> _The task_
Omit all pictures. Reproduce exactly the lines from the first line of the records below through the line with "Task: Click the Close link in the dialog".

§ §

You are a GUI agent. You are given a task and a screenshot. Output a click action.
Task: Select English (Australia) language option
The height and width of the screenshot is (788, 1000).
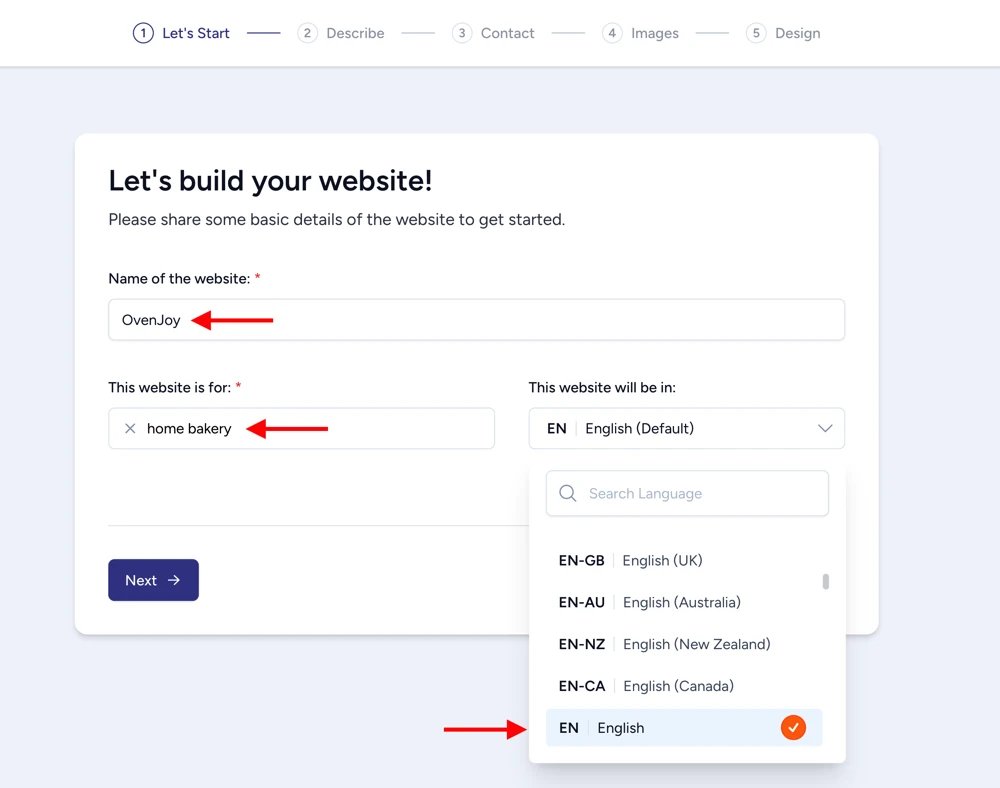click(681, 603)
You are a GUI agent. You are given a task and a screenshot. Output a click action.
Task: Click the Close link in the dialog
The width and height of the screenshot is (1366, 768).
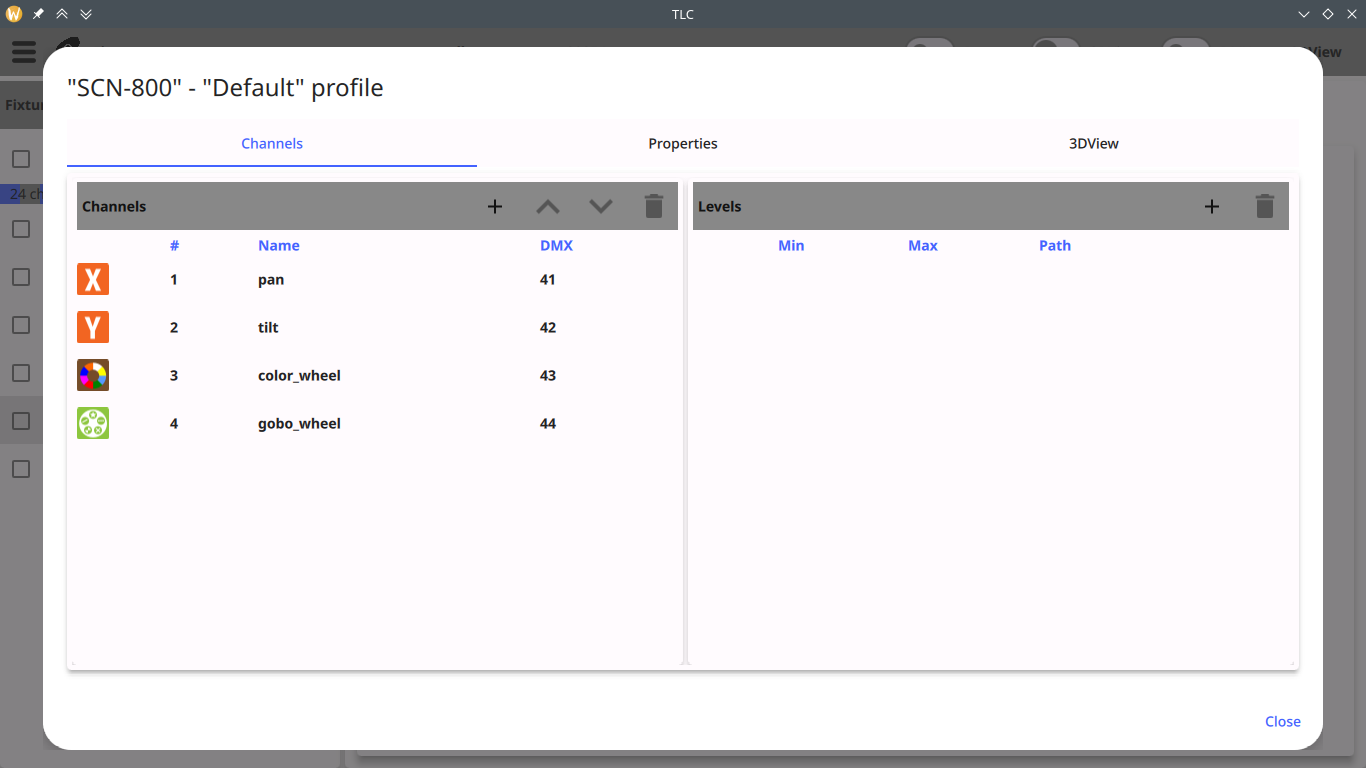[x=1282, y=721]
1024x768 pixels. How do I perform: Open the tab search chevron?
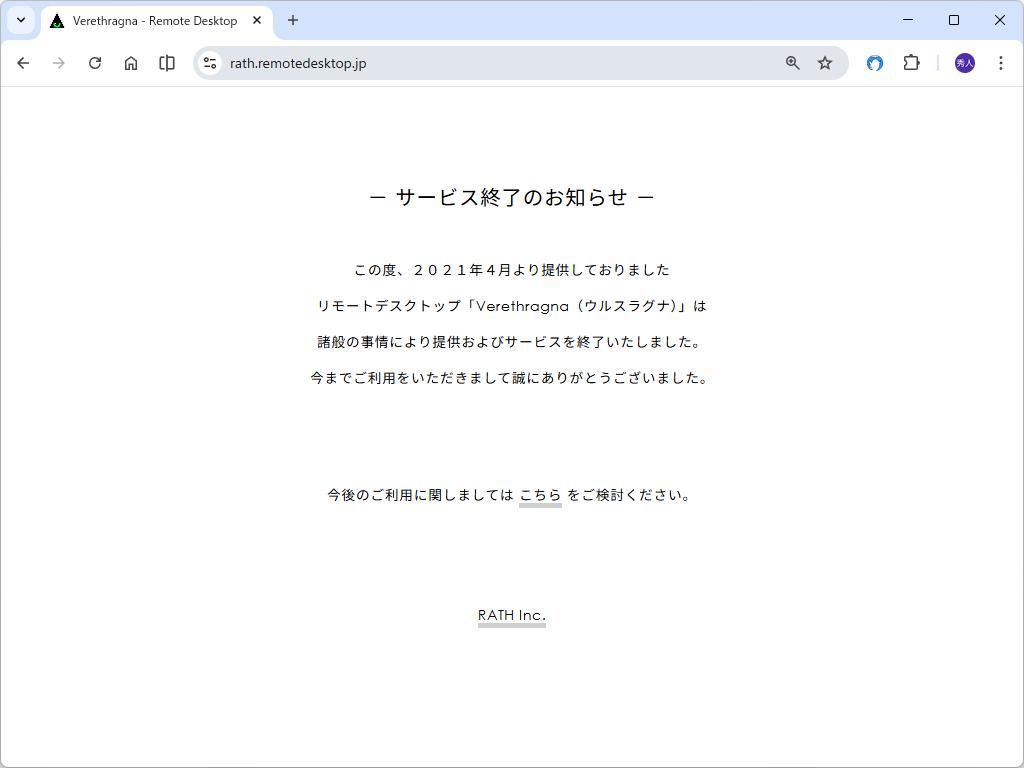pos(20,20)
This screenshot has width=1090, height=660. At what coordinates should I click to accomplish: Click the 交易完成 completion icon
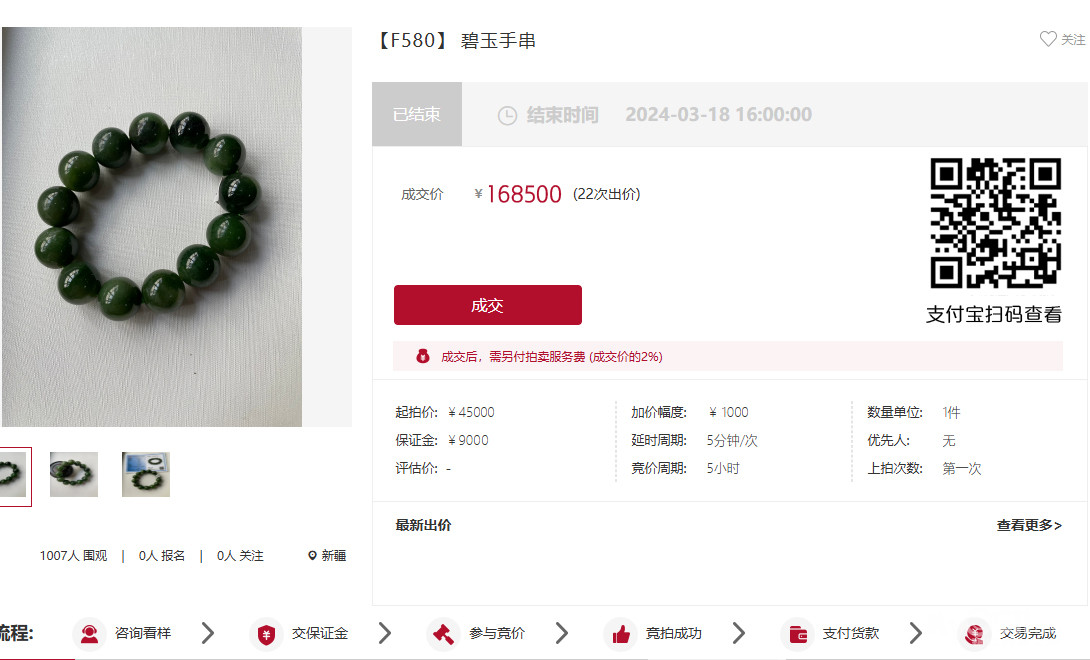(x=975, y=634)
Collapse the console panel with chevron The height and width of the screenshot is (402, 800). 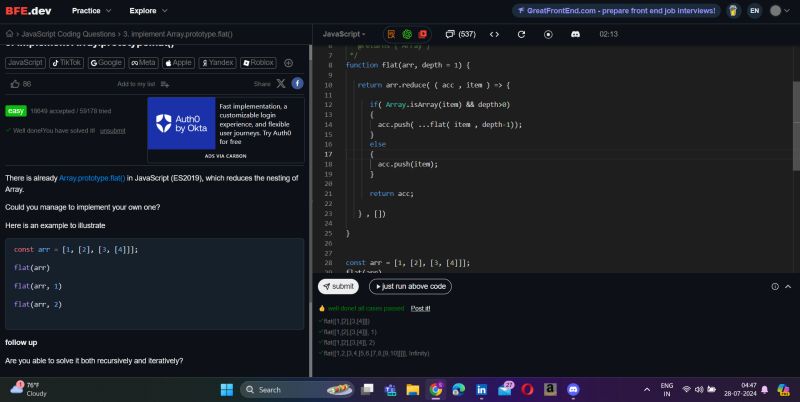(x=789, y=286)
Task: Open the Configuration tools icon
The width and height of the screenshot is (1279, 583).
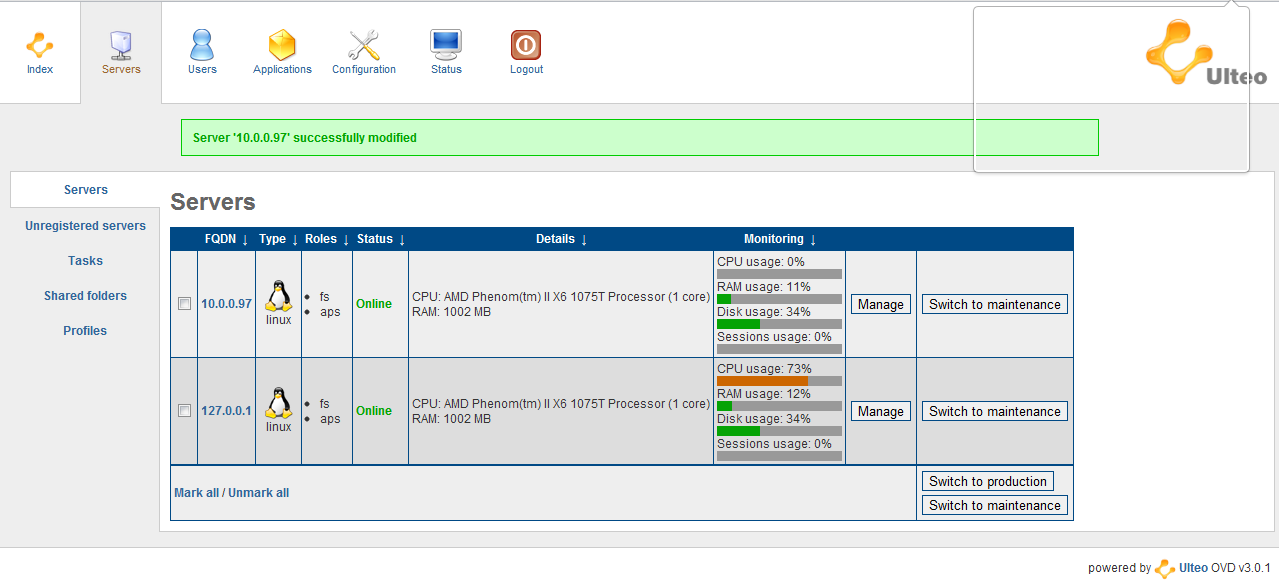Action: (364, 45)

§ §

> _Problem solution_
You are a GUI agent. You are given a task and a screenshot. Output a click action.
Task: Select English (Australia) language option
The height and width of the screenshot is (788, 1000).
click(681, 603)
You are a GUI agent. You are given a task and a screenshot. Output a click action.
Task: Click the Close link in the dialog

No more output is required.